Cuando era niño, en mi casa siempre hubo gatos. No recuerdo una etapa de mi vida en la que no hubiera al menos uno rondando por la sala, durmiendo sobre el espaldar del sofá o mirando por la ventana como si entendiera algo que los humanos aún no alcanzamos. No eran “mascotas” en el sentido tradicional: eran parte de la casa, parte de la historia, parte de mí. Aprendí con ellos lo que es el silencio lleno, lo que es acompañar sin invadir, lo que es querer sin palabras.
Por eso cuando leo o escucho frases como “hay que reducir el abandono de gatos” o “campañas de adopción para disminuir la sobrepoblación”, no puedo evitar pensar que vamos tarde.

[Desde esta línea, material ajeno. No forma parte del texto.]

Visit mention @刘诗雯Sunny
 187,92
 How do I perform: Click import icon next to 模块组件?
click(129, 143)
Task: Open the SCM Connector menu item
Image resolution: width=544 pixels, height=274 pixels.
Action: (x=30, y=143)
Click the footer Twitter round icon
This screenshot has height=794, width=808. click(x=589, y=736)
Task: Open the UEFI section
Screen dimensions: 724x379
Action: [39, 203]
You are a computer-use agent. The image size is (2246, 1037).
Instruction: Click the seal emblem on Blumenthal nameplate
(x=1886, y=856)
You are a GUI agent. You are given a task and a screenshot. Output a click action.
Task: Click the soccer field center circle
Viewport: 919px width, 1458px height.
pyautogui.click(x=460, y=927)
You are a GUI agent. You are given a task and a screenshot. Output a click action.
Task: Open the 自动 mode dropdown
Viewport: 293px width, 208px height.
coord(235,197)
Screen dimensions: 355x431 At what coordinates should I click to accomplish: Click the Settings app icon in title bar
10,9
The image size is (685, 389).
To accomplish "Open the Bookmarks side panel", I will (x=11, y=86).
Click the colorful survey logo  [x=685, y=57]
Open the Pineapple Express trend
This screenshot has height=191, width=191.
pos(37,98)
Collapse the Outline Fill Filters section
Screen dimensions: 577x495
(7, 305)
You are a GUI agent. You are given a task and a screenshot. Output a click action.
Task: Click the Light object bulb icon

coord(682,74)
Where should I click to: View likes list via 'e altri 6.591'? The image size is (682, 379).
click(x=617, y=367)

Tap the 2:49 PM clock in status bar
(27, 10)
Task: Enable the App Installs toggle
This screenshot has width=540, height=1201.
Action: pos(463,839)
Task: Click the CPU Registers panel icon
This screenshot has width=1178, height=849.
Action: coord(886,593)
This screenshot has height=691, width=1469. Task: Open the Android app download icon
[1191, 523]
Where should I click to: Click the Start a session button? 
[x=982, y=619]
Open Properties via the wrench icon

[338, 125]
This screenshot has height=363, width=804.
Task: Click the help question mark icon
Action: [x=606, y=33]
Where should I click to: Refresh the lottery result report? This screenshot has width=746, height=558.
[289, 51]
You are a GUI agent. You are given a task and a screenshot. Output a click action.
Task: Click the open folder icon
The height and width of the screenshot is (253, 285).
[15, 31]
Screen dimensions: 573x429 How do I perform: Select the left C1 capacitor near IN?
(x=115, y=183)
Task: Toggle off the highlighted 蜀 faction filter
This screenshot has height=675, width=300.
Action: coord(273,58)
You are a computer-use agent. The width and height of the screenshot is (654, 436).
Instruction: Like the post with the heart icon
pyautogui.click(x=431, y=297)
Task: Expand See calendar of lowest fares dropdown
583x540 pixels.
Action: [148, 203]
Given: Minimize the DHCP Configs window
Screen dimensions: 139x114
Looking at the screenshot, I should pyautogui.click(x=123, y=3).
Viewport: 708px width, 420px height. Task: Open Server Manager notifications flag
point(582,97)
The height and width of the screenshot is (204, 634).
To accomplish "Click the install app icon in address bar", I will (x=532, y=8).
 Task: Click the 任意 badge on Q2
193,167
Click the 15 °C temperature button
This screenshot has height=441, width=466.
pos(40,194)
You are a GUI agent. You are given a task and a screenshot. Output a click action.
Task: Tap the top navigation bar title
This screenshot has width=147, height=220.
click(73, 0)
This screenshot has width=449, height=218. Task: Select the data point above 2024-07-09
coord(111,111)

Que la conversación —necesaria, sí— se está quedando en lo visible. Porque el abandono no comienza el día que alguien abre la puerta y deja a un animal en la calle. Comienza mucho antes.
Ahí empieza el abandono: en la desconexión.
Y esto lo digo no desde el juicio, sino desde lo que he aprendido en carne propia, en mi familia, en conversaciones reales y silenciosas que me han acompañado toda la vida. En uno de mis blogs favoritos de mi padre —Bienvenido a mi blog— hay una entrada que dice algo que me marcó: “Nada que se ama profundamente se abandona con facilidad” (leer aquí). Y eso me hizo pensar que quizá la clave no está en enseñar a no abandonar… sino en enseñar a amar mejor. A acompañar distinto.
Porque amar no es llenar de mimos cuando me conviene. Amar es también cuidar cuando molesta. Es asumir el compromiso de convivir, incluso cuando hay pelos en la ropa, maullidos a las tres de la mañana o rascadas en la puerta. Y eso aplica a los gatos, pero también a las personas. A los amigos. A los viejos. A la vida.
Vivimos en una cultura del descarte, donde todo es desechable. Si no me sirve, si no me responde, si no es como quiero… lo suelto. Y eso lo estamos aplicando también a los animales. Según cifras recientes, solo en Colombia se reportan más de 250.000 gatos abandonados en las calles cada año. Muchos nacieron ahí. Otros llegaron porque “ya no podían tenerlos”. Pero pocos se preguntan qué pasó antes. Qué tan profundo fue el vínculo. Qué tanto fue amor y qué tanto fue proyección.
En mi blog https://juanmamoreno03.blogspot.com he escrito sobre esta necesidad de volver a conectar con la vida, con lo vivo. Porque no se trata solo de proteger animales. Se trata de recuperar la capacidad de sentirnos parte del todo. De dejar de creernos el centro. Y de actuar con más ternura, sí, pero también con más responsabilidad.
El futuro sin gatos abandonados no se construye solo con campañas de esterilización o adopción. Eso es fundamental, claro. Pero lo más profundo se juega en la conciencia. En cómo criamos. En cómo consumimos. En cómo tratamos al otro, incluso si ese otro no habla. Y ahí es donde se cruzan la espiritualidad, la ecología, el amor y la ética. Lo decía en una de mis reflexiones para Amigo de ese Ser Supremo en el cual crees y confías (leer aquí): cuando miras con respeto a un ser vulnerable, te estás reconectando con tu parte divina. No porque seas mejor, sino porque dejas de creerte superior.
Hoy, muchos de mis amigos tienen gatos adoptados. Gatos con tres patas, con un solo ojo, con historias duras que no caben en un post de Instagram. Y sin embargo, son seres que han traído sanación, compañía, sentido. Porque a veces, lo que el mundo desecha es lo que más puede enseñarte a amar.
Entonces sí, hablemos de un futuro sin gatos abandonados. Pero no como una meta a alcanzar, sino como un proceso a vivir. Empezando por nosotros. Por nuestras decisiones. Por cómo educamos el amor. Por cómo aprendemos a quedarnos.